═════ Document extract ═════

This is Easter weekend, and there are so many recipes out there for wonderful and filling foods, desserts, candy and such.  So I am offering you something really tasty and healthy from Great Grandmaster Tae Yun Kim’s “tool box.”  Sometimes you need to get ready in a hurry for a Jung Suwon class, even during Easter weekend, and you don’t want to feel stuffed and heavy !

So here is what teacher Great Grandmaster Tae Yun Kim recommends: a light and healthy version of quiche.  If you are on a gluten free diet, like I am, you can use any recipe gluten free pie crust, or, like I do, leave out the crust altogether.

You will need:

Pie crust, either store bought or home made, or none at all

fresh spinach, a couple of bunches, well washed

fresh kale (or if you don’t like the taste, just use more spinach)

half a yellow onion, finely chopped

handful of sliced mushrooms

one cup organic, low fat cottage cheese (make sure it’s made from certified organic milk)

2 eggs

salt, pepper,

Pre-heat oven to 400, line small ramekins, or any small dish that withstands the heat in the oven, with the crust, and bake for about 10 minutes or until light brown.  Lower heat to 375 or 350, depending on your oven.

═════

▸ **Exercise instructions**:
1) Answer these about the quiche recipe:
(a) How much cottage cheese does it call for?
(b) To what temperature should the oven be pre-heated?
(c) How long should the crust bake?
2) How would you say this sentence from the quiche recipe in Spanish: "Lower heat to 375 or 350, depending on your oven."
3) Reproduce everything in the quiche recipe from "So here is what" down to "the crust altogether.".

═════ Record excerpts ═════

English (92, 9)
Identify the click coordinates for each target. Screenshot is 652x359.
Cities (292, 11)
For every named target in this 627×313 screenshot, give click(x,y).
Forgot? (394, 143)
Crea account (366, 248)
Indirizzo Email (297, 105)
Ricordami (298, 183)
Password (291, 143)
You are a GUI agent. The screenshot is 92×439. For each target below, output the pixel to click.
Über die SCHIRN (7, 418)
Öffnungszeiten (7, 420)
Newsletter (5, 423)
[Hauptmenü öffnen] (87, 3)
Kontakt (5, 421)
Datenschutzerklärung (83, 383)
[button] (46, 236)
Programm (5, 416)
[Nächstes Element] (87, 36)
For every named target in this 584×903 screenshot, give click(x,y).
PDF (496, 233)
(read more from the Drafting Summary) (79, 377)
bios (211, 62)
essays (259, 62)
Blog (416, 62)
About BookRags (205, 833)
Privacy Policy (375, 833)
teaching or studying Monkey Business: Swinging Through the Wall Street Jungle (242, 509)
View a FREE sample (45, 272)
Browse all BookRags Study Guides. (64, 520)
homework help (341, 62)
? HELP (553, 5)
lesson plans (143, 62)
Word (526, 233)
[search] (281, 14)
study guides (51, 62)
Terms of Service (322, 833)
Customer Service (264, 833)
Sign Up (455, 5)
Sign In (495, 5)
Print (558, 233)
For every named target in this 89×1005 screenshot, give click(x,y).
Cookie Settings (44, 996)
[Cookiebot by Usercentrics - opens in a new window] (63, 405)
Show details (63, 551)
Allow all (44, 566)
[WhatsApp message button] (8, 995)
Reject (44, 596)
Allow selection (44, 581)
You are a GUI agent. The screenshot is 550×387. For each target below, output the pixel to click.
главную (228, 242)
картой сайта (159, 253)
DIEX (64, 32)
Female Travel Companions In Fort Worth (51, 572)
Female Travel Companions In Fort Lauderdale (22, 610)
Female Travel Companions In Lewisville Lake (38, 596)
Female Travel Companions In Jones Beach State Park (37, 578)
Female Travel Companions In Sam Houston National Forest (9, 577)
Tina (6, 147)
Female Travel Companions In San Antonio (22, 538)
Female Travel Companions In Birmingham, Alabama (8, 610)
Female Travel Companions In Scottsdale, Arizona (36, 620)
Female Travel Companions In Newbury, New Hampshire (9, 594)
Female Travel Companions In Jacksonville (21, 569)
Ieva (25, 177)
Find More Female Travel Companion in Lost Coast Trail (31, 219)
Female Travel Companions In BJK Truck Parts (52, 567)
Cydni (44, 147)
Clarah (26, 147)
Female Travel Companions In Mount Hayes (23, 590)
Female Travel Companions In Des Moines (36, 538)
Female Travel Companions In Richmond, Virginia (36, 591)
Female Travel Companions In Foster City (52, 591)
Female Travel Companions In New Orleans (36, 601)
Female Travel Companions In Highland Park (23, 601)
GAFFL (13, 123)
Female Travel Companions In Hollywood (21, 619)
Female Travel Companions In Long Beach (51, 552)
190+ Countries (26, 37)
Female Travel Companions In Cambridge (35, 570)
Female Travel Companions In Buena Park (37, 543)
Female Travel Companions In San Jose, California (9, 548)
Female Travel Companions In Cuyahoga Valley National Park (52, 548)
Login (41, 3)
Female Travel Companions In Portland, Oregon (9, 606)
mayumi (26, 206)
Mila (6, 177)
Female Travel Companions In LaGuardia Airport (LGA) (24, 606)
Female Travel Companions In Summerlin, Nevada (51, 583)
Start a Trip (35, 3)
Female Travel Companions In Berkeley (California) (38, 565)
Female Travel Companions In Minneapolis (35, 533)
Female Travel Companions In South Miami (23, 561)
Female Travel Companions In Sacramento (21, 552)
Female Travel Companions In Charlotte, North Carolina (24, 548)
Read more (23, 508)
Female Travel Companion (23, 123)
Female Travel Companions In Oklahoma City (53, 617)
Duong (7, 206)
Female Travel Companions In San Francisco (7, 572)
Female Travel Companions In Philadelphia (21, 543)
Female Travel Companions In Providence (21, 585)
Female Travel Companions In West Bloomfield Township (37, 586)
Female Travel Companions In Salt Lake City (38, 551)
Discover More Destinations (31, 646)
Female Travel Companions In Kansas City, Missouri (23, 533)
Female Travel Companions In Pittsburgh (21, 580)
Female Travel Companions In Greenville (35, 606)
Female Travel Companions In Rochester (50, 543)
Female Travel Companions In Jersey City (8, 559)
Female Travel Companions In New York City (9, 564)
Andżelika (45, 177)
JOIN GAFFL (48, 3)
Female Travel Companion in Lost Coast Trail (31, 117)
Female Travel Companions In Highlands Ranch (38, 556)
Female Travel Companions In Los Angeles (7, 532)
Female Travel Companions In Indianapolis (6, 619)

═════

▸ **Answers given**:
1)
(a) One cup of organic, low fat cottage cheese.
(b) 400.
(c) About 10 minutes, or until light brown.

2) Baje la temperatura a 375 o 350, dependiendo de su horno.

3)
So here is what teacher Great Grandmaster Tae Yun Kim recommends: a light and healthy version of quiche.  If you are on a gluten free diet, like I am, you can use any recipe gluten free pie crust, or, like I do, leave out the crust altogether.